## Given problem
Change every "tab" to "panel" in the following data, and leave everything else as it is. Omit the pictures from your answer.

Lines of data:

'''

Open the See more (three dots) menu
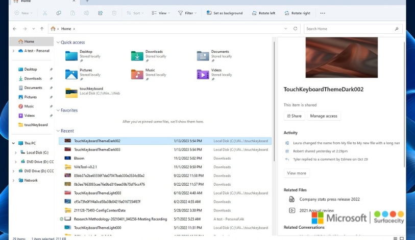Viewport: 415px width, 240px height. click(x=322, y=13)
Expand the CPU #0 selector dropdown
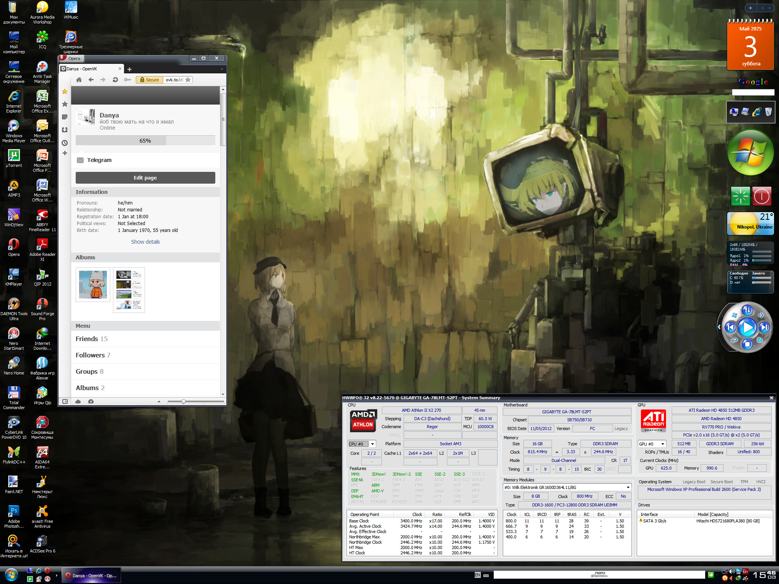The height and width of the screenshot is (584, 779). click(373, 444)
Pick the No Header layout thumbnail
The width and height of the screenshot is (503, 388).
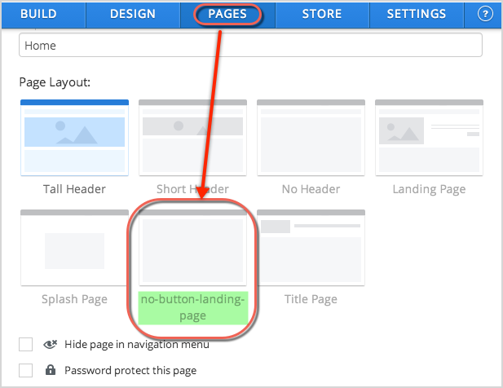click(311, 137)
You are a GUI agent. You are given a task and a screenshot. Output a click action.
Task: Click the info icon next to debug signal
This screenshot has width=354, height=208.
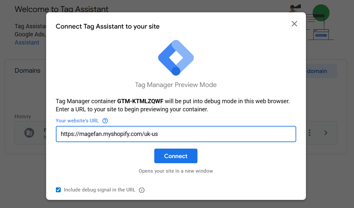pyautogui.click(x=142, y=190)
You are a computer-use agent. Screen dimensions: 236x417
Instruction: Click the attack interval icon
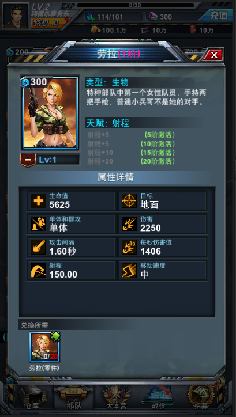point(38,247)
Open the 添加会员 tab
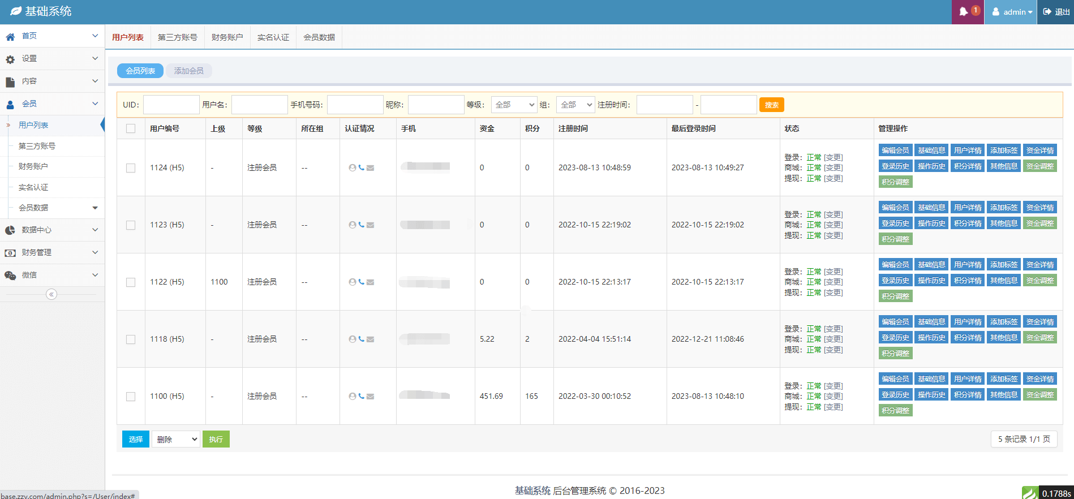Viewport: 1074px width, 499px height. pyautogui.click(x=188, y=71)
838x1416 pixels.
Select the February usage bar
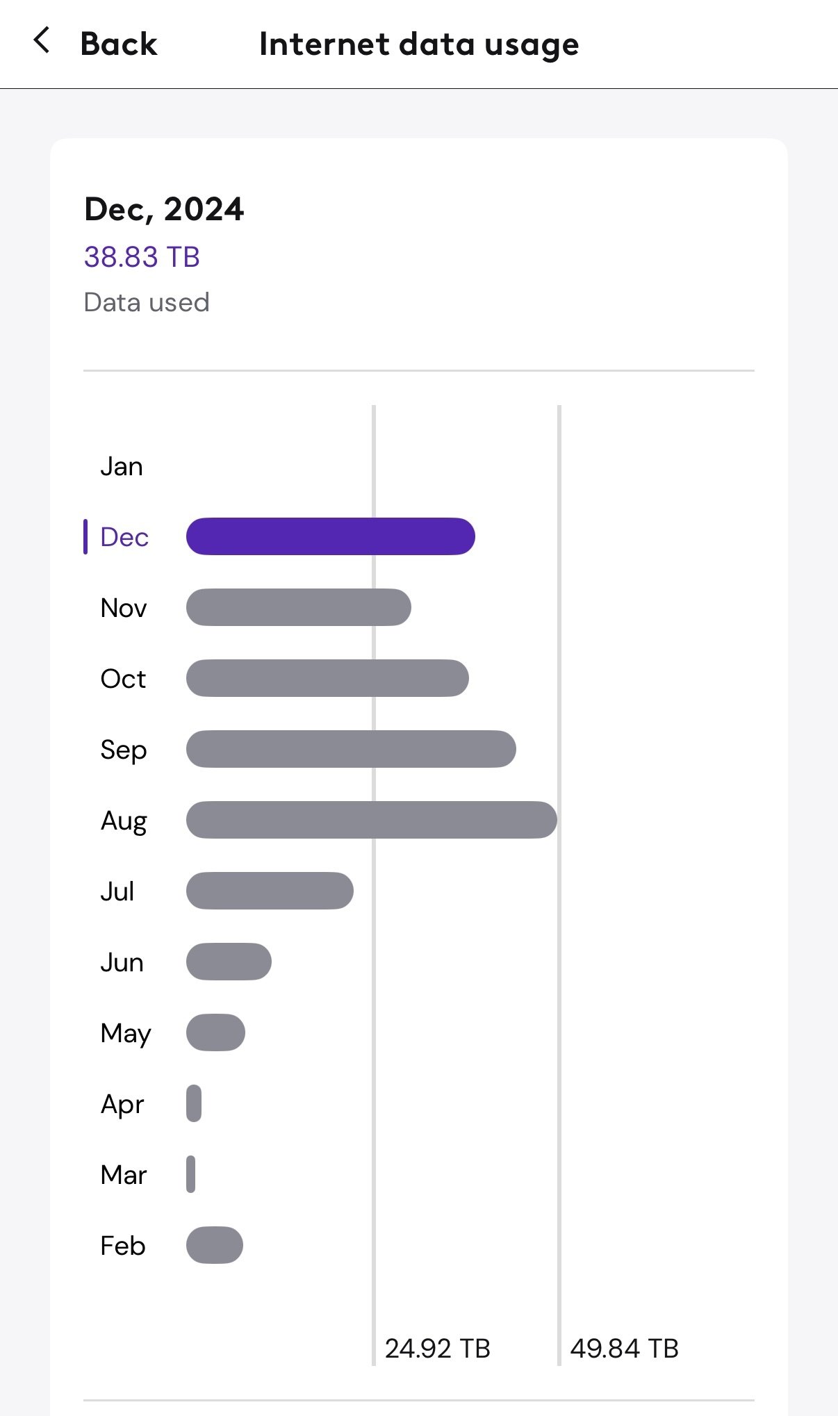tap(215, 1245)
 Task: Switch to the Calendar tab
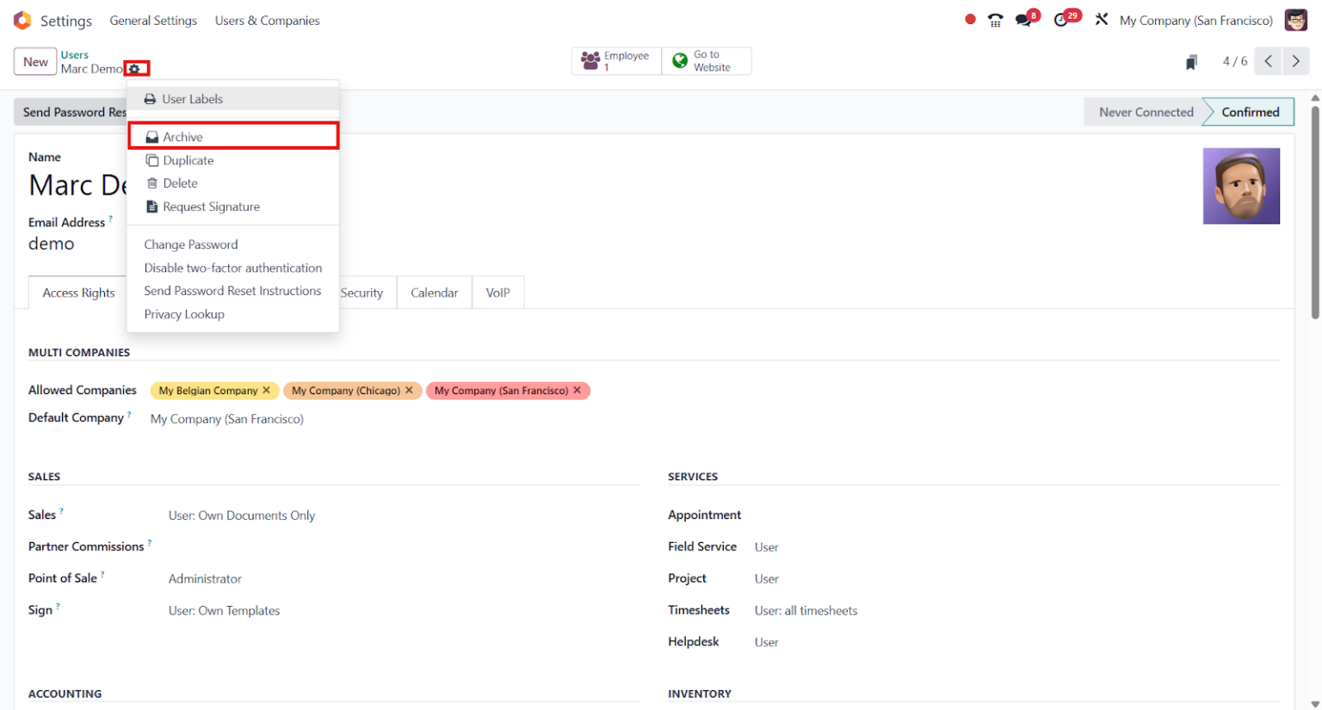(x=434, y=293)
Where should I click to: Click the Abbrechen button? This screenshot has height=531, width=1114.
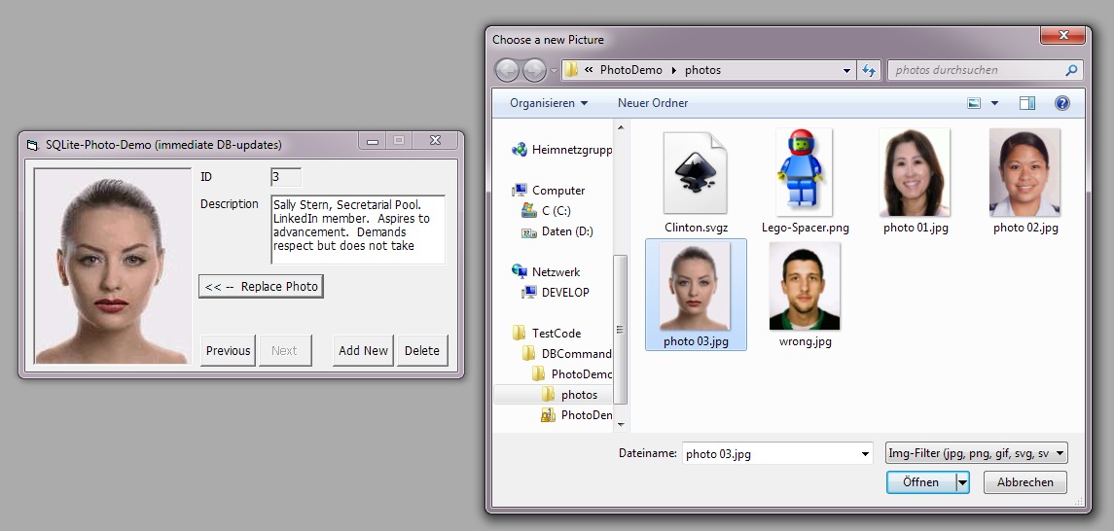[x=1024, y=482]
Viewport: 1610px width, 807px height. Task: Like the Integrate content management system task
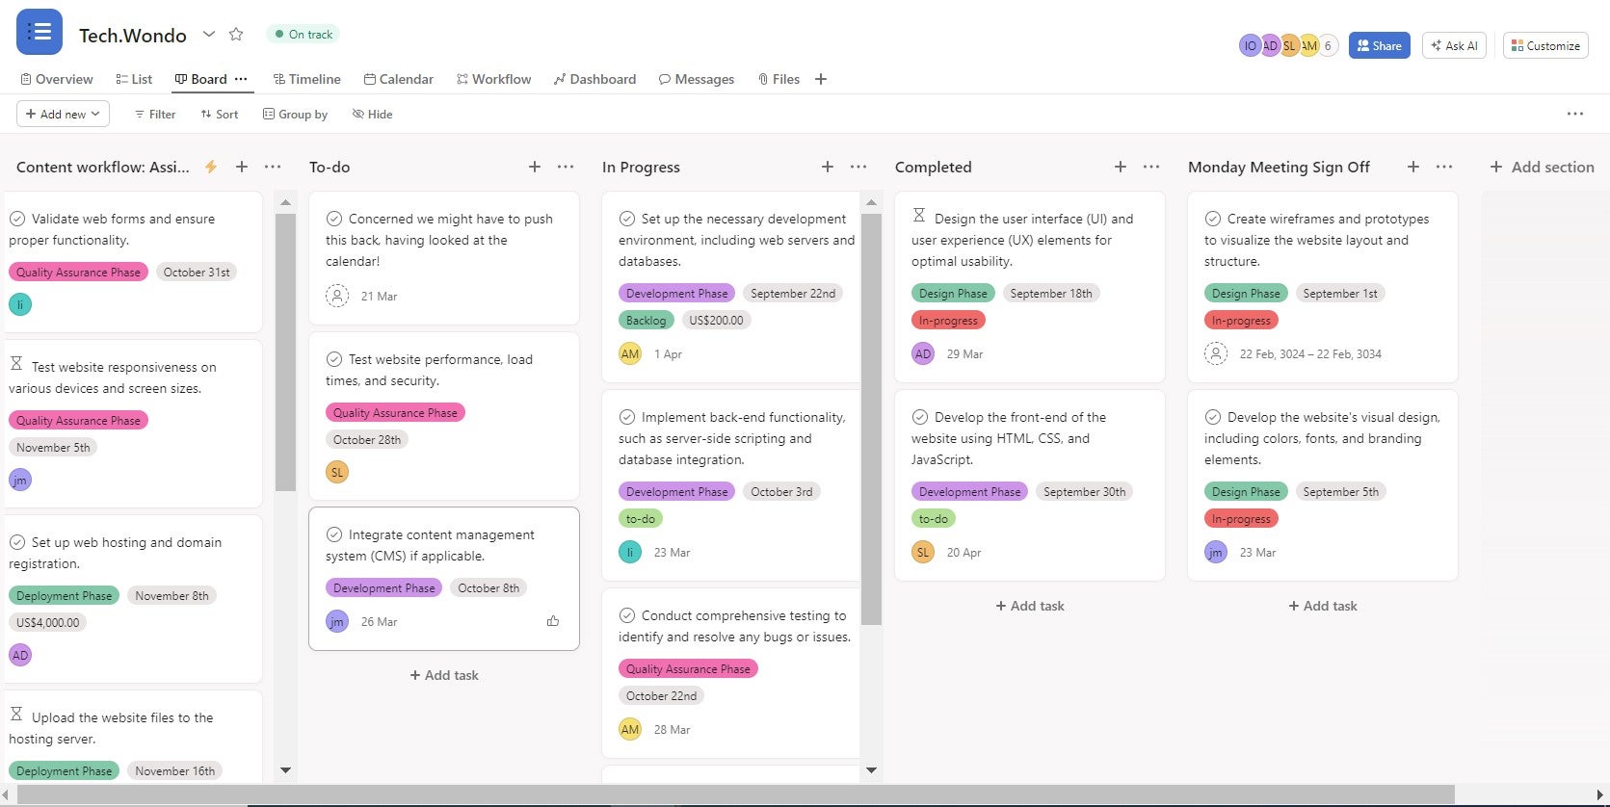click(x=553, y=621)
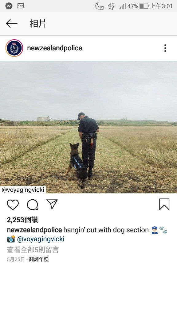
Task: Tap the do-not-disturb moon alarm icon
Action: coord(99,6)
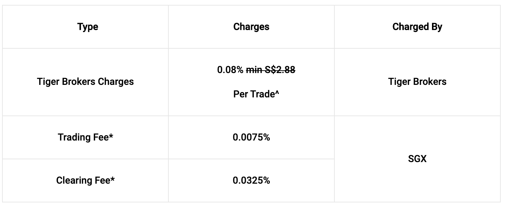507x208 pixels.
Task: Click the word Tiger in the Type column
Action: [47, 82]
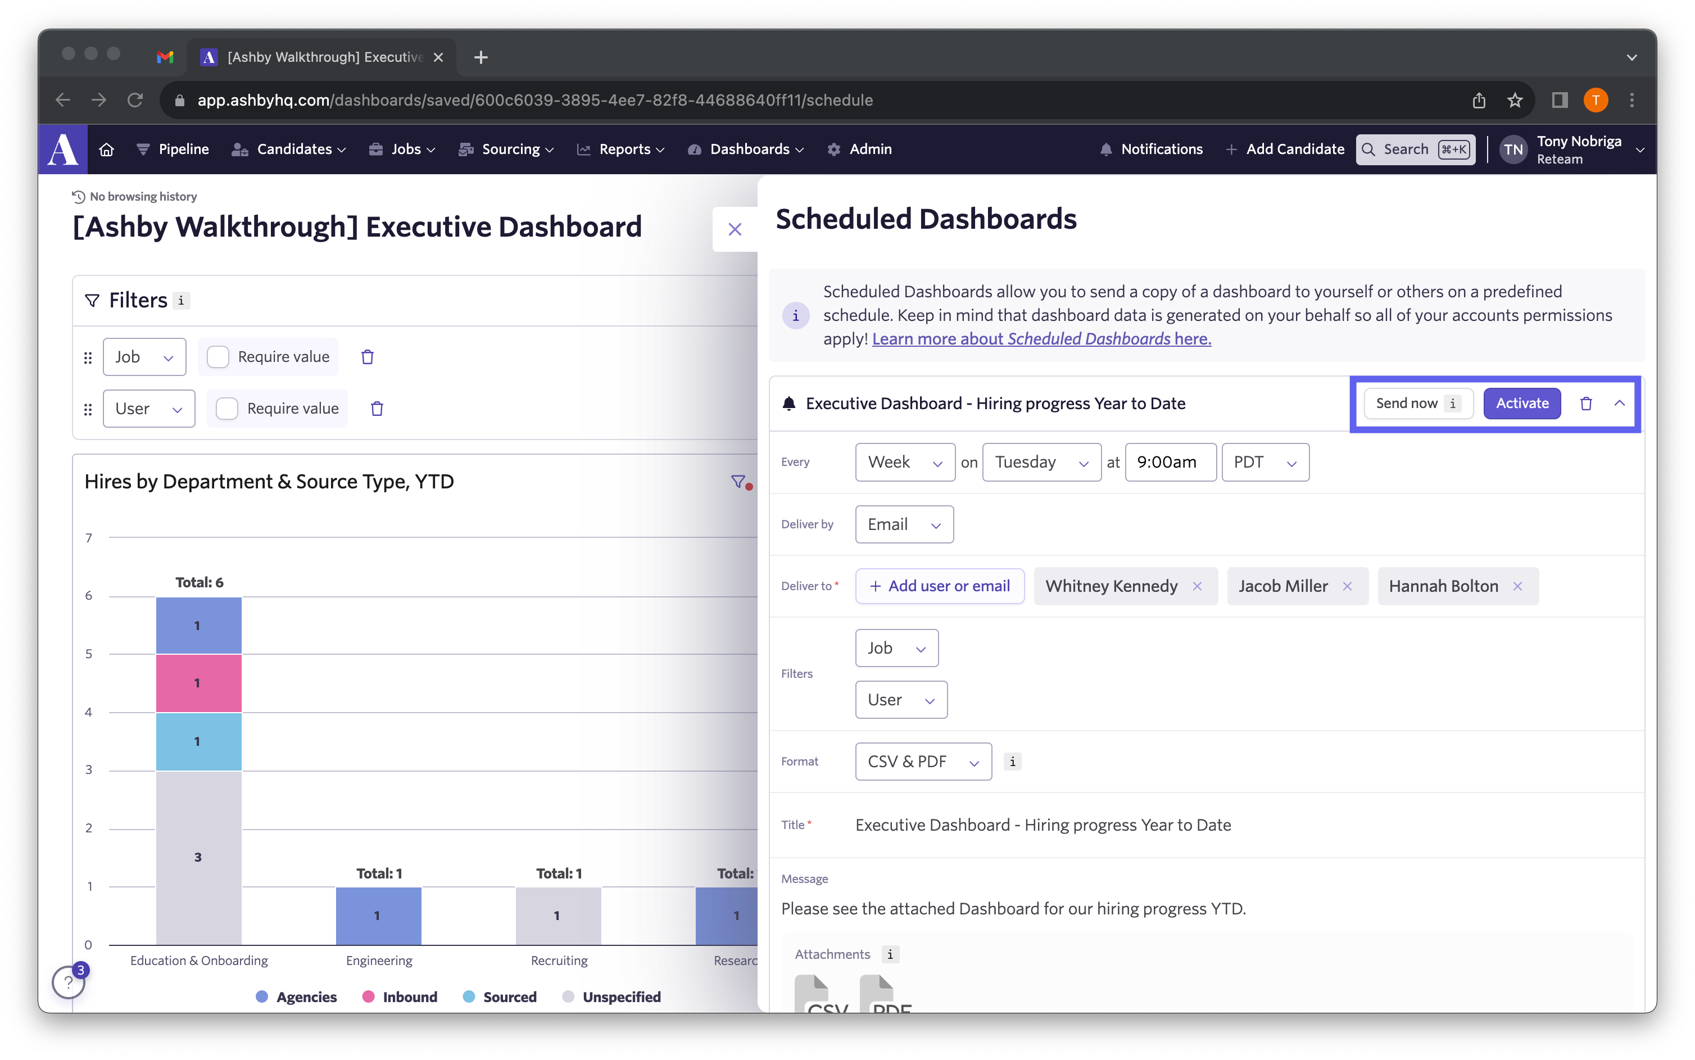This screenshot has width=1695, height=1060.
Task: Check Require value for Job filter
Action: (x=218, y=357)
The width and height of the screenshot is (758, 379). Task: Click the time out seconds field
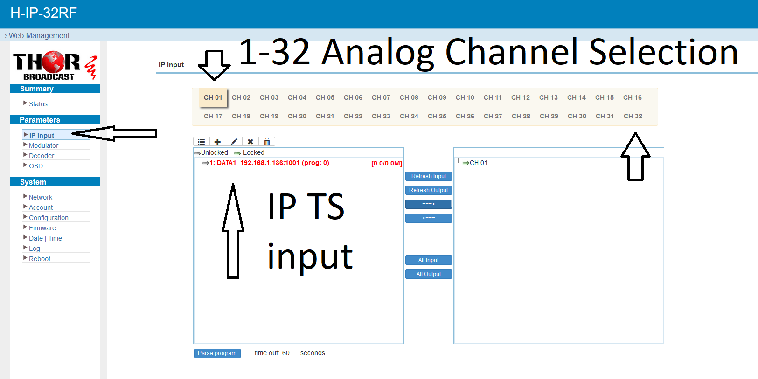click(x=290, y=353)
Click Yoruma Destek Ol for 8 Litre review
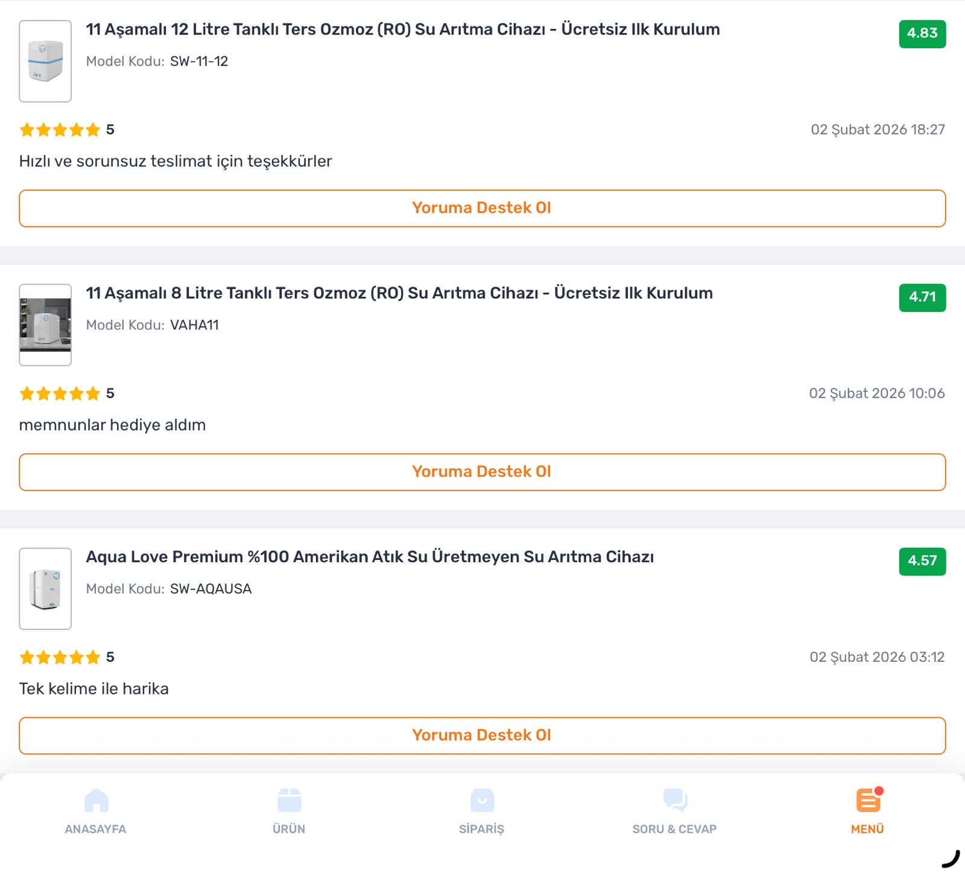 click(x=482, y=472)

'''

## Result of this exercise
Open the See more (three dots) menu
Viewport: 415px width, 240px height. click(x=322, y=13)
Expand the CPU #0 selector dropdown
The height and width of the screenshot is (584, 779). click(373, 444)
Pick the No Header layout thumbnail
The width and height of the screenshot is (503, 388).
click(311, 137)
You are a GUI agent. You are given a task and a screenshot. Output a click action.
Task: Click the info icon next to debug signal
This screenshot has width=354, height=208.
pyautogui.click(x=142, y=190)
You are a computer-use agent. Screen dimensions: 236x417
Instruction: Click the attack interval icon
point(38,247)
Open the 添加会员 panel
Viewport: 1074px width, 499px height. pyautogui.click(x=188, y=71)
838x1416 pixels.
Select the February usage bar
tap(215, 1245)
 Task: Switch to the Calendar panel
(x=434, y=293)
Where should I click to: Click the Abbrechen button? This screenshot has height=531, width=1114.
[x=1024, y=482]
Viewport: 1610px width, 807px height. Task: Like the Integrate content management system task
click(x=553, y=621)
Task: Tap the do-not-disturb moon alarm icon
Action: coord(99,6)
507x208 pixels.
Task: Click the word Tiger in the Type column
Action: [47, 82]
This screenshot has width=1695, height=1060.
Task: Check Require value for Job filter
Action: (x=218, y=357)
The width and height of the screenshot is (758, 379). Task: Click the time out seconds field
click(x=290, y=353)
Click Yoruma Destek Ol for 8 Litre review
 click(x=482, y=472)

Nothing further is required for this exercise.